The discipline of using trail cameras as a targeted scouting tool for mule deer — knowing which terrain features make cams high-value (water seeps, mineral pockets, terrain pinch points) vs. low-value (random hangs in big open country), reading images for patterns rather than as trophy photos, and managing state regulations + theft risk on public land. A poorly placed mule deer cam takes 8 weeks of photos of nothing; a well-placed cam at a water seep is the single most efficient piece of scouting gear in the kit.
The hunter identifies high-value cam sites during e-scouting (water seeps in dry country, mineral pockets identified by track concentration, saddles between feed and bedding, terrain funnels between mahogany benches and rim-rock shelters, browse-band edges). Hangs 3-8 cams in June-July for a fall hunt, oriented along the travel direction, not perpendicular to it. Checks cams every 3-4 weeks during scouting season; pulls them entirely 2 weeks before the hunt to avoid late-season scent pressure on the spot he'll actually hunt. Reads images for patterns: time-of-day distribution, direction of travel, group composition (doe groups vs. bachelor groups vs. lone mature bucks), individual buck ID across cards. Uses lock cables and concealment to manage theft. Knows state-specific cellular cam regulations (Utah bans transmitting cams during seasons; pull cellular cams Aug 1). Treats cams as ONE data source layered on glassing and ground sign — never the only source.
90% of trail cam value comes from 10% of placement choices. A cam at a water seep in dry country in August will photograph more deer in 3 weeks than 5 cams on random game trails will photograph in 3 months. Most hunters don't internalize the asymmetry — they hang 6 cams to "increase coverage" and dilute the placement quality.
Most hunters hang cams on the biggest, most obvious water source — a creek, a stock tank, a lake edge. But mule deer in dry country use SMALL water sources (seeps, springs, pothole tanks) far more reliably for two reasons: (1) big creeks have multiple access points, diffusing the photo yield across many trails; (2) small seeps concentrate use into one access channel where every deer in the area must walk past the cam. A cam on a 50-yard seep beats a cam on a 5-mile creek every time.
Water sources can shift between wet and dry years.
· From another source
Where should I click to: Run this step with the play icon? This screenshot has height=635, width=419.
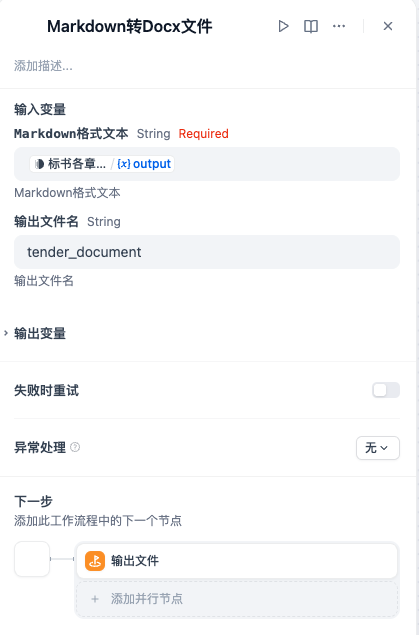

Bedding pockets can rotate as bucks die or move. Mineral pockets — natural iron, salt, and trace-mineral deposits — are physically permanent. A mineral pocket photographed in 2020 will still draw deer in 2030. Cams on mineral pockets become multi-year assets, not season-to-season scouting.
The hunter who keeps checking cams up to opening day contaminates the hunt zone with scent and disturbance. The hunter who pulls all cams 2 weeks before opening day arrives at a clean zone with intel locked in from the 2-week-prior data. The 2-week clean period is more valuable than the marginal intel gained from a final cam check.
Beginners scroll through cam photos looking for big antlers. They miss 90% of the data. Elite hunters read for pattern: time-of-day distribution (which 90-minute windows did the buck use?), travel direction (where is he going?), group composition (lone mature buck = different intel than buck with does), individual buck ID (is this the same buck across multiple visits?). The same SD card contains 50x more usable data when read for pattern.